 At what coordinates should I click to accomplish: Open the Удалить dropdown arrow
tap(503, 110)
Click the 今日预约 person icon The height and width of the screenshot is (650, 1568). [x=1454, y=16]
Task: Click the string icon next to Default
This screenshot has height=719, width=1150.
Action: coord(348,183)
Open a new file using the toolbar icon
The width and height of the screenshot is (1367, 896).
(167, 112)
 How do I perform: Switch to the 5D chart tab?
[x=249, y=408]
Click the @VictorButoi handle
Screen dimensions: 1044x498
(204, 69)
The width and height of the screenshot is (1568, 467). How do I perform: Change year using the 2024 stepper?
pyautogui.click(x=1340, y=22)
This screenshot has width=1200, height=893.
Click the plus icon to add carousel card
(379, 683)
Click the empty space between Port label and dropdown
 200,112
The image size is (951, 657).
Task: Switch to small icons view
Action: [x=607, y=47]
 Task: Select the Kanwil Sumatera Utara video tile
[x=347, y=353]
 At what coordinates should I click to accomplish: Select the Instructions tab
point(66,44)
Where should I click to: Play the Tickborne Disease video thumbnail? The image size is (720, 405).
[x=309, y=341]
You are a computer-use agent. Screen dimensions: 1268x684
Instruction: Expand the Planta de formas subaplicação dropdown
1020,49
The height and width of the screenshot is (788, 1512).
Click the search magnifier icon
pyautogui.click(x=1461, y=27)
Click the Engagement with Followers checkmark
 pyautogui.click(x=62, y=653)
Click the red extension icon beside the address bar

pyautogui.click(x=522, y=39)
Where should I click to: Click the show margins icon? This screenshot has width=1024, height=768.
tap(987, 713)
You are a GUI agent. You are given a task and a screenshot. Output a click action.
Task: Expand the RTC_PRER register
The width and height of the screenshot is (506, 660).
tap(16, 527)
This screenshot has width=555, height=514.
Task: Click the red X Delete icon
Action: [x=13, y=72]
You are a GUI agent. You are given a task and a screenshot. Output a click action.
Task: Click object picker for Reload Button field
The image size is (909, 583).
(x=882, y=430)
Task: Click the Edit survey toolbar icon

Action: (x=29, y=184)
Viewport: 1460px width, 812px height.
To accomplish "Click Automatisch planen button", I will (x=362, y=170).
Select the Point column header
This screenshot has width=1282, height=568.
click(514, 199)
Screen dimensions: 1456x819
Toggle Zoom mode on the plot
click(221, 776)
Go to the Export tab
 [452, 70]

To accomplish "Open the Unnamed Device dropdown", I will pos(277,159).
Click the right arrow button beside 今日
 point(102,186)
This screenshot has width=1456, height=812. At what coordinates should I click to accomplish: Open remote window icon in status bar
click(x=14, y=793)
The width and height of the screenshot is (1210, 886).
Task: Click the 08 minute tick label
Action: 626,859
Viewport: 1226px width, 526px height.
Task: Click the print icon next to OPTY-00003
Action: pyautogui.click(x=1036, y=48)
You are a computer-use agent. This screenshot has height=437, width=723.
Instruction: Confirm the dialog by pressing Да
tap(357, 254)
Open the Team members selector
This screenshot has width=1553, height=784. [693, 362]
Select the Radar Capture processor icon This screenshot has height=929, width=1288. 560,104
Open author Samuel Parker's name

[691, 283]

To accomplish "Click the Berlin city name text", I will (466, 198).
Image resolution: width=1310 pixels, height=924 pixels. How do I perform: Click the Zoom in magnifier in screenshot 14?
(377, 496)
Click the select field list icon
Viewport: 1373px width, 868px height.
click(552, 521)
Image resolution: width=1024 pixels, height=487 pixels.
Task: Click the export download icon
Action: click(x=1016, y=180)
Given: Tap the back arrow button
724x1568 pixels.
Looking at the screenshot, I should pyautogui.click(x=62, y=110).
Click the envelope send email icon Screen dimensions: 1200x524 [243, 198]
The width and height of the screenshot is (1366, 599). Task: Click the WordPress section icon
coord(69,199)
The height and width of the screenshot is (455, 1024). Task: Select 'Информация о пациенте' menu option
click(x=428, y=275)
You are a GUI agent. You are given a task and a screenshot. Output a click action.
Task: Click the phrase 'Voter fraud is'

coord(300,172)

+---+

• [Required work]: Copy every line above without altering a word.

• [Response area]:
 At what coordinates should I click to accomplish: Open the Удалить dropdown arrow
tap(503, 110)
Click the 今日预约 person icon The height and width of the screenshot is (650, 1568). [x=1454, y=16]
Task: Click the string icon next to Default
This screenshot has height=719, width=1150.
Action: coord(348,183)
Open a new file using the toolbar icon
The width and height of the screenshot is (1367, 896).
(167, 112)
 How do I perform: Switch to the 5D chart tab?
[x=249, y=408]
Click the @VictorButoi handle
Screen dimensions: 1044x498
(204, 69)
The width and height of the screenshot is (1568, 467). How do I perform: Change year using the 2024 stepper?
pyautogui.click(x=1340, y=22)
This screenshot has width=1200, height=893.
Click the plus icon to add carousel card
(379, 683)
Click the empty space between Port label and dropdown
 200,112
The image size is (951, 657).
Task: Switch to small icons view
Action: [x=607, y=47]
 Task: Select the Kanwil Sumatera Utara video tile
[x=347, y=353]
 At what coordinates should I click to accomplish: Select the Instructions tab
point(66,44)
Where should I click to: Play the Tickborne Disease video thumbnail? The image size is (720, 405).
[x=309, y=341]
You are a computer-use agent. Screen dimensions: 1268x684
Instruction: Expand the Planta de formas subaplicação dropdown
1020,49
The height and width of the screenshot is (788, 1512).
Click the search magnifier icon
pyautogui.click(x=1461, y=27)
Click the Engagement with Followers checkmark
 pyautogui.click(x=62, y=653)
Click the red extension icon beside the address bar

pyautogui.click(x=522, y=39)
Where should I click to: Click the show margins icon? This screenshot has width=1024, height=768.
tap(987, 713)
You are a GUI agent. You are given a task and a screenshot. Output a click action.
Task: Expand the RTC_PRER register
The width and height of the screenshot is (506, 660).
tap(16, 527)
This screenshot has width=555, height=514.
Task: Click the red X Delete icon
Action: [x=13, y=72]
You are a GUI agent. You are given a task and a screenshot. Output a click action.
Task: Click object picker for Reload Button field
The image size is (909, 583).
(x=882, y=430)
Task: Click the Edit survey toolbar icon

Action: (x=29, y=184)
Viewport: 1460px width, 812px height.
To accomplish "Click Automatisch planen button", I will (x=362, y=170).
Select the Point column header
This screenshot has width=1282, height=568.
click(514, 199)
Screen dimensions: 1456x819
Toggle Zoom mode on the plot
click(221, 776)
Go to the Export tab
 [452, 70]

To accomplish "Open the Unnamed Device dropdown", I will pos(277,159).
Click the right arrow button beside 今日
 point(102,186)
This screenshot has width=1456, height=812. At what coordinates should I click to accomplish: Open remote window icon in status bar
click(x=14, y=793)
The width and height of the screenshot is (1210, 886).
Task: Click the 08 minute tick label
Action: 626,859
Viewport: 1226px width, 526px height.
Task: Click the print icon next to OPTY-00003
Action: pyautogui.click(x=1036, y=48)
You are a computer-use agent. This screenshot has height=437, width=723.
Instruction: Confirm the dialog by pressing Да
tap(357, 254)
Open the Team members selector
This screenshot has width=1553, height=784. [693, 362]
Select the Radar Capture processor icon This screenshot has height=929, width=1288. 560,104
Open author Samuel Parker's name

[691, 283]

To accomplish "Click the Berlin city name text", I will (466, 198).
Image resolution: width=1310 pixels, height=924 pixels. How do I perform: Click the Zoom in magnifier in screenshot 14?
(377, 496)
Click the select field list icon
Viewport: 1373px width, 868px height.
click(552, 521)
Image resolution: width=1024 pixels, height=487 pixels.
Task: Click the export download icon
Action: click(x=1016, y=180)
Given: Tap the back arrow button
724x1568 pixels.
Looking at the screenshot, I should pyautogui.click(x=62, y=110).
Click the envelope send email icon Screen dimensions: 1200x524 [243, 198]
The width and height of the screenshot is (1366, 599). Task: Click the WordPress section icon
coord(69,199)
The height and width of the screenshot is (455, 1024). Task: Select 'Информация о пациенте' menu option
click(x=428, y=275)
You are a GUI agent. You are given a task and a screenshot. Output a click action.
Task: Click the phrase 'Voter fraud is'

coord(300,172)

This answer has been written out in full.